BEGIN RECORDS SHOWN
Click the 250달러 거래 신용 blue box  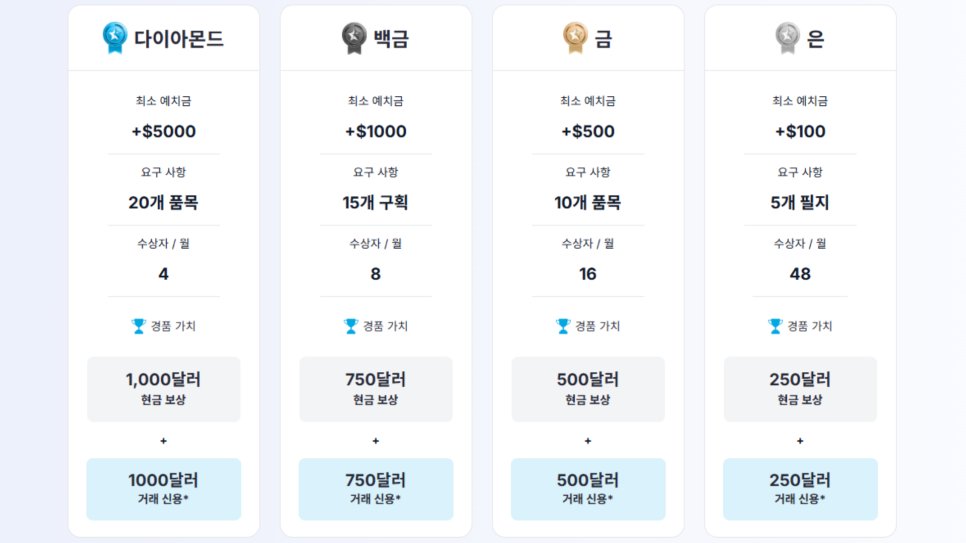pyautogui.click(x=800, y=489)
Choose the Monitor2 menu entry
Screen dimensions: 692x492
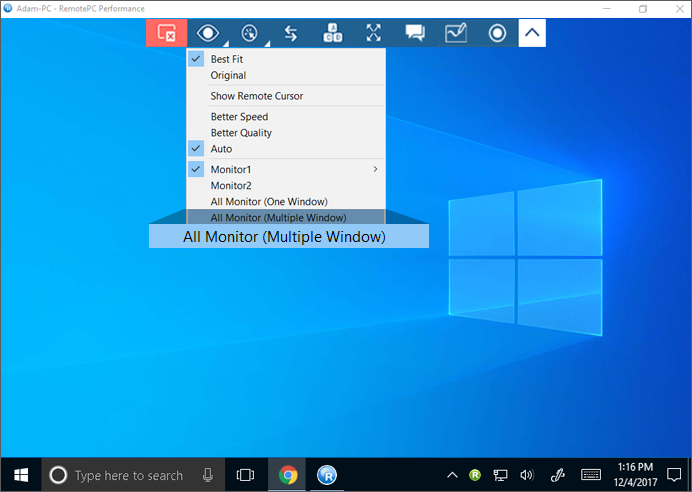[x=231, y=185]
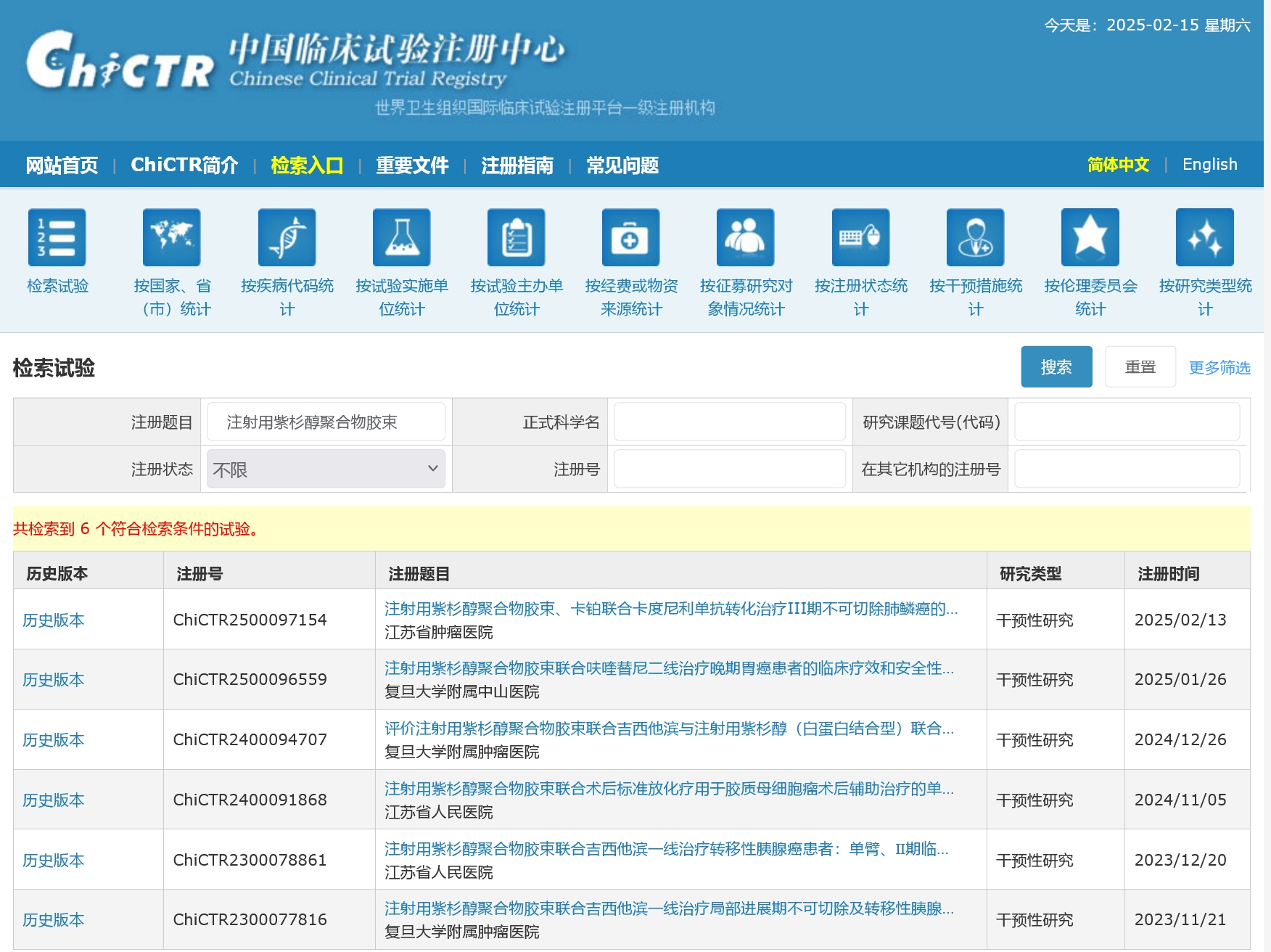Open the 检索入口 menu item
This screenshot has width=1271, height=952.
(x=307, y=165)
END RECORDS SHOWN
> [AIM OF THE EXERCISE] When you come to the line containing "Choose the Monitor2 menu entry" in the records above, repeat that line and all lines after it exactly, but not the pictures.

> [RESULT OF THE TASK]
Choose the Monitor2 menu entry
Screen dimensions: 692x492
[x=231, y=185]
Open the 检索入口 menu item
This screenshot has width=1271, height=952.
(x=307, y=165)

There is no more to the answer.